After the Noise XX handshake completes, the Double Ratchet algorithm manages ongoing message encryption:

  • Symmetric ratchet: Each message derives a unique encryption key from a chain key. After encryption, the message key is deleted and the chain key advances.
  • DH ratchet: Periodically, peers exchange new ephemeral DH keys, performing a new key agreement that resets the chain. This provides break-in recovery.

Properties:

  • Unique key per message: No two messages share the same encryption key.
  • Forward secrecy: Compromising the current ratchet state does not reveal keys for past messages, because previous chain keys and message keys have been deleted.
  • Break-in recovery: If an attacker compromises the current state, security is restored after the next DH ratchet step introduces new keying material the attacker does not have.
  • Out-of-order delivery: Message keys can be stored briefly to handle messages that arrive out of order, then deleted after use.

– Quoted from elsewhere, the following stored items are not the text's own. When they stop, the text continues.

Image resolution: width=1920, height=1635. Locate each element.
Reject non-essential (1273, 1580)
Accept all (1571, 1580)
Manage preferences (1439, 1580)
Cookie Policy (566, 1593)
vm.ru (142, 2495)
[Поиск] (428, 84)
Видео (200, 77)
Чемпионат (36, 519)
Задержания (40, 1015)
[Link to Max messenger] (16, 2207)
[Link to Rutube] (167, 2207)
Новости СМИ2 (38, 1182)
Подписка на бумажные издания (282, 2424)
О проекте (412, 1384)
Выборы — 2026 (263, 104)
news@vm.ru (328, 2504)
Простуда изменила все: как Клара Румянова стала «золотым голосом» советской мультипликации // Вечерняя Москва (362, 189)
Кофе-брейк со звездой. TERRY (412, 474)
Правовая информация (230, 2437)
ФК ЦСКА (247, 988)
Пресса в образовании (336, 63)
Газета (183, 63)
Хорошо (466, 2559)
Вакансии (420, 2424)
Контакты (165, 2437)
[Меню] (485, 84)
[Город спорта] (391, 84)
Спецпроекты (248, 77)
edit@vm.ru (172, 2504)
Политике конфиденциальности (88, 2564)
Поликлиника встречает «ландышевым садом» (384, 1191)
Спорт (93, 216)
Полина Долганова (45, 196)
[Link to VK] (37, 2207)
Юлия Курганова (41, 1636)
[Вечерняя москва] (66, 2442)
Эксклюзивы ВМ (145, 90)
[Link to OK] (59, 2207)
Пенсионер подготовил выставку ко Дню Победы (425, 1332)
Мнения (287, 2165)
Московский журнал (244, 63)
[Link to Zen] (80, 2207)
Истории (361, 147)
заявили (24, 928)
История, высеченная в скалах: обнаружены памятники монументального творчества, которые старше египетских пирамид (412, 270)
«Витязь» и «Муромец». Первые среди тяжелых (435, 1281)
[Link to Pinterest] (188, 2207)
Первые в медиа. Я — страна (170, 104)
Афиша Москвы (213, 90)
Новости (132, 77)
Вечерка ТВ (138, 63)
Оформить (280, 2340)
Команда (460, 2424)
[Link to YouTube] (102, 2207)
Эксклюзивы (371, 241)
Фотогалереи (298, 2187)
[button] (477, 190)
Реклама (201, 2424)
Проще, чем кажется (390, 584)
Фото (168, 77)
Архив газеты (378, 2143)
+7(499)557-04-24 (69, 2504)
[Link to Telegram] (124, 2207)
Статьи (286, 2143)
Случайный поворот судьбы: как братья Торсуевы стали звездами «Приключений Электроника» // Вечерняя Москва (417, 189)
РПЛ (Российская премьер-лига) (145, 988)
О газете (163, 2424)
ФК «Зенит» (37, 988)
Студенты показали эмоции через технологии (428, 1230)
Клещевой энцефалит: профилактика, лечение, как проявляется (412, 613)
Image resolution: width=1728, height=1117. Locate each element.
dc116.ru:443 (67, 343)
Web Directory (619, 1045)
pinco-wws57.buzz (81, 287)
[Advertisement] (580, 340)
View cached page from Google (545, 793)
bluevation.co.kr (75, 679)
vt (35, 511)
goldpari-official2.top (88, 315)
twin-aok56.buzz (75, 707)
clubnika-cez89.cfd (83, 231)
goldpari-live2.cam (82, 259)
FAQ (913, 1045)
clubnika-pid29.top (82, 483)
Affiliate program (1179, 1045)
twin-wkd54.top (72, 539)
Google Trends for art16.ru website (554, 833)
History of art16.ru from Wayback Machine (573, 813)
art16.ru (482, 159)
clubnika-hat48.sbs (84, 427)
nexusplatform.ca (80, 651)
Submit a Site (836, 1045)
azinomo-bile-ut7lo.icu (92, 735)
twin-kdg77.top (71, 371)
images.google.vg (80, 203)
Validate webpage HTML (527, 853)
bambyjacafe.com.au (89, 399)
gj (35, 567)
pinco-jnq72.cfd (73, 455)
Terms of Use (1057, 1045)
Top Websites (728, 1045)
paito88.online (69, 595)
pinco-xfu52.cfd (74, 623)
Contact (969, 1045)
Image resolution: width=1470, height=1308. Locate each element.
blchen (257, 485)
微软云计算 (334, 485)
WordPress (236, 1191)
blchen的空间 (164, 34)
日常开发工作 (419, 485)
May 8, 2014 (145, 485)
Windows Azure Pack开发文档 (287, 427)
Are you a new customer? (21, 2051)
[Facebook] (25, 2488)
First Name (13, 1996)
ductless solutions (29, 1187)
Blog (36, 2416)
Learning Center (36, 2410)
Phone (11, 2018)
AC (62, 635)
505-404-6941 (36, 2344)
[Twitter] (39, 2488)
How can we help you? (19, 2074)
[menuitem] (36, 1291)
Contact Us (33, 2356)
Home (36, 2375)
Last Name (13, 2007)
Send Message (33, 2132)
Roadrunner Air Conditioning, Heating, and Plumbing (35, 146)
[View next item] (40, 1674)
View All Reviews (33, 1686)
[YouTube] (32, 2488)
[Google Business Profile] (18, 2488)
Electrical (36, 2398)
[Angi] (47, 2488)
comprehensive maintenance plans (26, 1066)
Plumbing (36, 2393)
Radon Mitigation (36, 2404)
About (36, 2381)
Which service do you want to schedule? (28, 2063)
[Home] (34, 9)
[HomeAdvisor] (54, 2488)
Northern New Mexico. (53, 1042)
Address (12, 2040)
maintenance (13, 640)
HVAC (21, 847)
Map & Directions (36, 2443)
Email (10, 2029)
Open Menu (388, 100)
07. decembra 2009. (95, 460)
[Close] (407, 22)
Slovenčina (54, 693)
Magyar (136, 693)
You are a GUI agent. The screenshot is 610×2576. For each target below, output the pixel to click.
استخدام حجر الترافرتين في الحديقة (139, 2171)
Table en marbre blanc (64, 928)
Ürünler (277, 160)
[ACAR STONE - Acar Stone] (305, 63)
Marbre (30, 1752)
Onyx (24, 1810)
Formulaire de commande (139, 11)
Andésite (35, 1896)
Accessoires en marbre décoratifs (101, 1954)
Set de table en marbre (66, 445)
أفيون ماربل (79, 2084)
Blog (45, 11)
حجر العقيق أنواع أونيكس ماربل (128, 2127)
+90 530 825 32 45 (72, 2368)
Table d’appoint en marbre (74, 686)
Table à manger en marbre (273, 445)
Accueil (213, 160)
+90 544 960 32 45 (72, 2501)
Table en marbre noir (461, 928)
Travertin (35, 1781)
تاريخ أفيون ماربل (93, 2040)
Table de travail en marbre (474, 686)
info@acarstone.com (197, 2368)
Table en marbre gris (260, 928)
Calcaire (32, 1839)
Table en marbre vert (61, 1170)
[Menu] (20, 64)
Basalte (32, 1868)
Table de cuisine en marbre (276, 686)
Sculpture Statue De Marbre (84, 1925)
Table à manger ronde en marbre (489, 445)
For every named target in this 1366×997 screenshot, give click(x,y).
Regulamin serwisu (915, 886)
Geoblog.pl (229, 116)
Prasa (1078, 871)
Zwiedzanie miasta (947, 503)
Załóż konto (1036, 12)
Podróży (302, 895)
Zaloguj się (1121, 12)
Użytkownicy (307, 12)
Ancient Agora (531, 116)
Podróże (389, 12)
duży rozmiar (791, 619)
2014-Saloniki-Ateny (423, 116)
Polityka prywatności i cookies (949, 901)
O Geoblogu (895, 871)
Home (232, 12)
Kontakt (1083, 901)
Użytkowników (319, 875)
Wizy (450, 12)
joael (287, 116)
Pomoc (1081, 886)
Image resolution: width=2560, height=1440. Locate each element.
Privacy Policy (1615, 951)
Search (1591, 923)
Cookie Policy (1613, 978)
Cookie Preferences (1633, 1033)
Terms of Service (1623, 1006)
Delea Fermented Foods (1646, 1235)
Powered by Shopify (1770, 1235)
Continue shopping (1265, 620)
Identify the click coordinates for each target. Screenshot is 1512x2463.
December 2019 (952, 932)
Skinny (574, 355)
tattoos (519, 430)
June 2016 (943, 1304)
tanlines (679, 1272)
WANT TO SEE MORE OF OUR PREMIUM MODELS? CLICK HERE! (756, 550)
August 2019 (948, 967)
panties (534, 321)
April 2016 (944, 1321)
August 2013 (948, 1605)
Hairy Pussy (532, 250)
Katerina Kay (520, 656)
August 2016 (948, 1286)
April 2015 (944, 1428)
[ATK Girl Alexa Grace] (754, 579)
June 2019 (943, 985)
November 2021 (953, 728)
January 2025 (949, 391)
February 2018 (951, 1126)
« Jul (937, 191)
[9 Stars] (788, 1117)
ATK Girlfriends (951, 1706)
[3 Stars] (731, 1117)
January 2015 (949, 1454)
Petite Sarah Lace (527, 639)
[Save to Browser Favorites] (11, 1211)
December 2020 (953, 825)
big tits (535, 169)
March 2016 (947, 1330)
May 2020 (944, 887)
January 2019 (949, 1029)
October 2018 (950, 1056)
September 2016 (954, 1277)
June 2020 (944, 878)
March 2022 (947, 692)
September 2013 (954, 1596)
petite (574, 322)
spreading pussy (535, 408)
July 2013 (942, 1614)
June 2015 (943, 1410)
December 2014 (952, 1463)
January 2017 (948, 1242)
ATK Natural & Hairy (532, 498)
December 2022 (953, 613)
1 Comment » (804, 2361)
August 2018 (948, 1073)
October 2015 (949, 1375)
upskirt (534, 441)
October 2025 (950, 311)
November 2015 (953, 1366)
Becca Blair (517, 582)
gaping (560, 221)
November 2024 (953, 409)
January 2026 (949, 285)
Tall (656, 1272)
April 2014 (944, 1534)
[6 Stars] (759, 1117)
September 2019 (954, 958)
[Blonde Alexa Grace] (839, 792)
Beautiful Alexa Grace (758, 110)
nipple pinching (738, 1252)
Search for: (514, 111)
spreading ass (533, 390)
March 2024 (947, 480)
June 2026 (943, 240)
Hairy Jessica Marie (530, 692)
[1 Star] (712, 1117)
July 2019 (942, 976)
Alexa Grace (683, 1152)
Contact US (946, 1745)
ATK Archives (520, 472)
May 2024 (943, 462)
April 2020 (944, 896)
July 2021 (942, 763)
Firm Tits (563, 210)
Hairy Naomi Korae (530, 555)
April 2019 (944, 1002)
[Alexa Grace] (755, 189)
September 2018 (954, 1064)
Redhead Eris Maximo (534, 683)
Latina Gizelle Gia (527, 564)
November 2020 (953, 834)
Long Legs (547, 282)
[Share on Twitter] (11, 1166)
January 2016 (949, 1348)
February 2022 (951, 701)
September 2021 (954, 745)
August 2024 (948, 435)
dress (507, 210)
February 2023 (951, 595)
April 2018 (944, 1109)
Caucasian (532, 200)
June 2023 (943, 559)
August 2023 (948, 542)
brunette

Forward Secrecy Guarantees

cairn provides forward secrecy at three levels:

Per-Message Forward Secrecy

Each message key is derived from the symmetric ratchet chain and deleted immediately after use. An attacker who obtains a message key can only decrypt that single message.

Session Forward Secrecy

Session keys are ephemeral, derived from the Noise XX handshake using ephemeral X25519 key pairs. These keys are never stored long-term. When a session ends, all session keying material is erased.

Pairing Forward Secrecy

The SPAKE2 exchange produces ephemeral keys during pairing. The PIN, QR code, or link data alone is not sufficient to decrypt past sessions. Even if the pairing secret is later compromised, previously established sessions remain secure.